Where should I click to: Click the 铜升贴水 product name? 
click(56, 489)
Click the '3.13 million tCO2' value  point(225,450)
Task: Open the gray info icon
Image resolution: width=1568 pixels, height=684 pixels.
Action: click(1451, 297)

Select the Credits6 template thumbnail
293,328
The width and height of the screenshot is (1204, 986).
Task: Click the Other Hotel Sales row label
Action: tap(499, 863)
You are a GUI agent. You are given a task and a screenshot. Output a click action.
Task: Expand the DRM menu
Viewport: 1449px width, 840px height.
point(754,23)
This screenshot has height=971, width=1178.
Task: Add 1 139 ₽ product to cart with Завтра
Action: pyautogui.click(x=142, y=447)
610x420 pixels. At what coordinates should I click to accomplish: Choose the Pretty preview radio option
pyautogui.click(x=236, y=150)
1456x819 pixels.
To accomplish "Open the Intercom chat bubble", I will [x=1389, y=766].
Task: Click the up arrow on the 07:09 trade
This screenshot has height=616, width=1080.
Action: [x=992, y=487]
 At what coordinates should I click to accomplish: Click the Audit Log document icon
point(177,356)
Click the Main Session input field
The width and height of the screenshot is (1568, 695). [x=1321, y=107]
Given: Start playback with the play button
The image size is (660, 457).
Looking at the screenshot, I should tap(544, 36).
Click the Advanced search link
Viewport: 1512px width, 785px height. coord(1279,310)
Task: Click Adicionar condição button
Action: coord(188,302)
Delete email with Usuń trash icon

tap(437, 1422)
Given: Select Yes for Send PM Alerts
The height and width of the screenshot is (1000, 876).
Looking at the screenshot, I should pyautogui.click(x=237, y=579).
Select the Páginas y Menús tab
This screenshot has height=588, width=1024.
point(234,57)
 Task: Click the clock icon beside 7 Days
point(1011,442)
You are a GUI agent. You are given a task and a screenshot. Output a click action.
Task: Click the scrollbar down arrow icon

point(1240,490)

Work to be completed => Reproduce all of the records above line for line, without changing anything.

Finished task =>
Where should I click to: Click the 铜升贴水 product name? 
click(56, 489)
Click the '3.13 million tCO2' value  point(225,450)
Task: Open the gray info icon
Image resolution: width=1568 pixels, height=684 pixels.
Action: click(1451, 297)

Select the Credits6 template thumbnail
293,328
The width and height of the screenshot is (1204, 986).
Task: Click the Other Hotel Sales row label
Action: tap(499, 863)
You are a GUI agent. You are given a task and a screenshot. Output a click action.
Task: Expand the DRM menu
Viewport: 1449px width, 840px height.
point(754,23)
This screenshot has height=971, width=1178.
Task: Add 1 139 ₽ product to cart with Завтра
Action: pyautogui.click(x=142, y=447)
610x420 pixels. At what coordinates should I click to accomplish: Choose the Pretty preview radio option
pyautogui.click(x=236, y=150)
1456x819 pixels.
To accomplish "Open the Intercom chat bubble", I will [x=1389, y=766].
Task: Click the up arrow on the 07:09 trade
This screenshot has height=616, width=1080.
Action: [x=992, y=487]
 At what coordinates should I click to accomplish: Click the Audit Log document icon
point(177,356)
Click the Main Session input field
The width and height of the screenshot is (1568, 695). [x=1321, y=107]
Given: Start playback with the play button
The image size is (660, 457).
Looking at the screenshot, I should tap(544, 36).
Click the Advanced search link
Viewport: 1512px width, 785px height. coord(1279,310)
Task: Click Adicionar condição button
Action: coord(188,302)
Delete email with Usuń trash icon

tap(437, 1422)
Given: Select Yes for Send PM Alerts
The height and width of the screenshot is (1000, 876).
Looking at the screenshot, I should pyautogui.click(x=237, y=579).
Select the Páginas y Menús tab
This screenshot has height=588, width=1024.
point(234,57)
 Task: Click the clock icon beside 7 Days
point(1011,442)
You are a GUI agent. You are given a task and a screenshot. Output a click action.
Task: Click the scrollbar down arrow icon

point(1240,490)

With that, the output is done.